Государственное «усамостійнення» Украины в 1991 году было воспринято почти всем российским обществом как национальная катастрофа, которую нужно было каким-то образом объяснить самим себе. Здесь, конечно, использовали традиционные схемы «внешних соблазнителей» якобы «сплошь пророссийского» украинского народа — мол, виноват проклятый Запад с его исконными антироссийскими интригами. Новацией здесь стали «внутренние соблазнители», то есть активная часть украинцев, которая «захватила власть» над «безразличным» к политике обществом Украины, навеивая ему «русофобию». Именно эту часть украинского социума в настоящее время в России подвергают тотальной демонизации, официально объявляя «фашистами», «нацистами», «ультрарадикалами», «партией войны» и тому подобное. В то же время достаточно позитивное отношение пропагандируется к той части украинского общества, которой «все равно» относительно последующей судьбы Украины. Собственно, настроения именно этой публики выразил президент Зеленский с его «какая разница» в новогоднем приветствии украинцам. Именно такого пошиба политика «угодовства» с Кремлем, что длилась до 2014 года (и, к сожалению, в известной мере и после Революции Достоинства, так как олигархическая система не была уничтожена, а эта система ставит на первое место собственную выгоду любой ценой, в том числе за счет национальных интересов), посодействовала тому, что Украина до сих пор остается в российском — и массовом, и элитарном — сознании (за исключением не больше 7—10% населения) «мятежной провинцией», которую крайне необходимо вернуть в ее «нормальное состояние», то есть в российское «стойло». В этом смысле Путин с его концепцией, что россияне и украинцы — один народ, является совершенным олицетворением «русского духа».

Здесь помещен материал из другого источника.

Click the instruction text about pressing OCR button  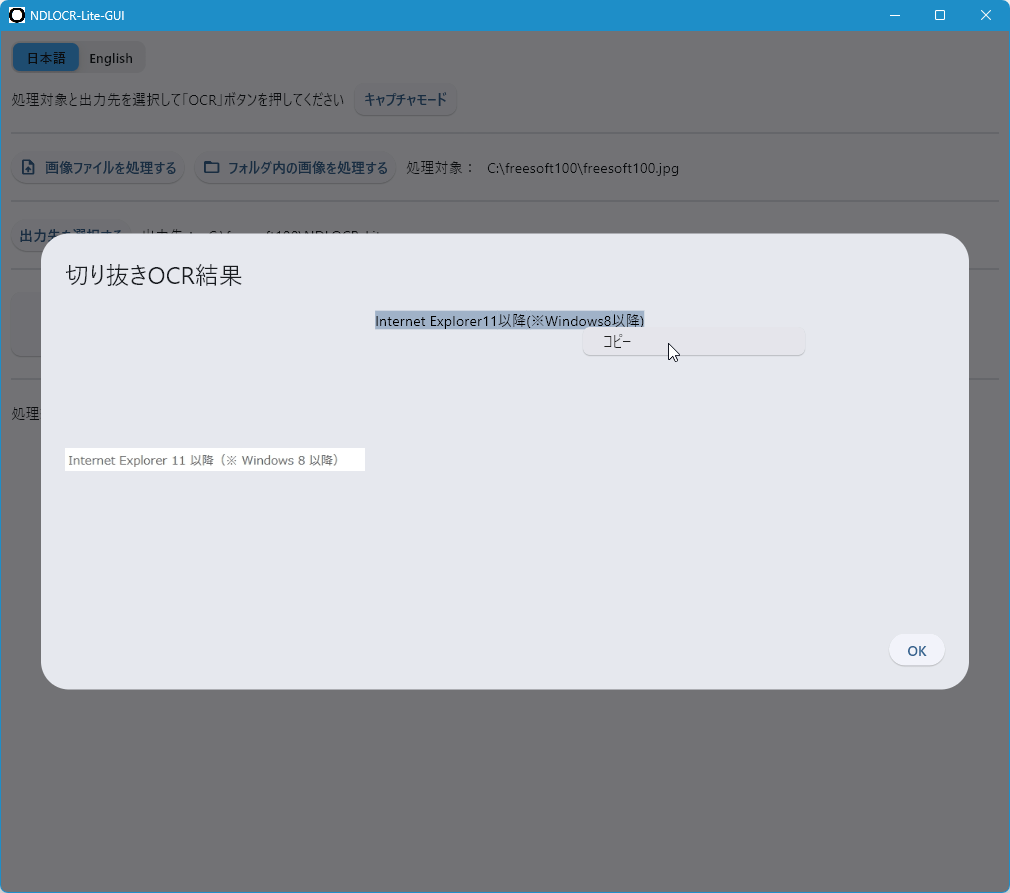(178, 100)
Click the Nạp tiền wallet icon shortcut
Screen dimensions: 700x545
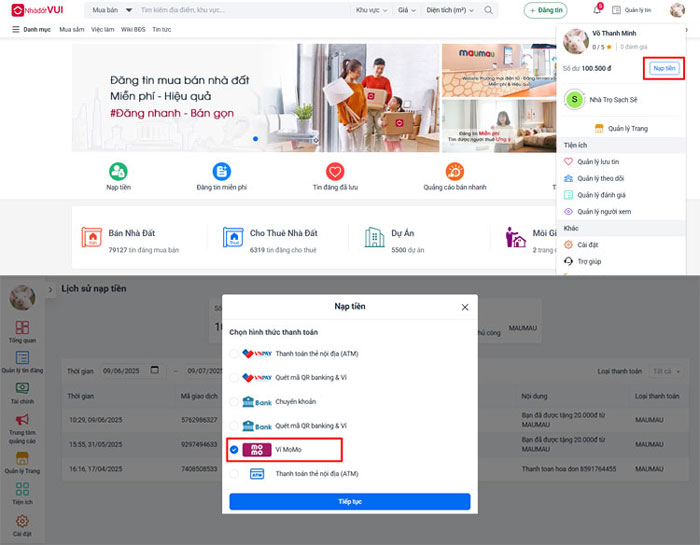click(x=118, y=171)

Но сейчас уже это возможно только с «окончательным решением украинского вопроса», когда бы этот вопрос навсегда исчез с повестки дня. А это реально только при условии полного исчезновения украинцев как нации. Исчезновения как целостности, построенного на физическом уничтожении миллионов патриотов, на вытеснении за границу других миллионов активных граждан и на превращении остальных в готовую к послушанию биомассу (в том числе — и в «пушечное мясо» Кремля). Потихоньку российское общество готовят к необходимости именно такого решения украинской проблемы, в частности и постоянными заявлениями Путина о том, что россияне и украинцы — это «один народ» и повторением на всех уровнях пропаганды, что украинской нации «не было, нет и быть не может». К сожалению, эти зловещие планы российской верхушки имеют значительные шансы на попытку воплощения их в жизнь, учитывая специфику нынешней «зеленой» власти в Украине.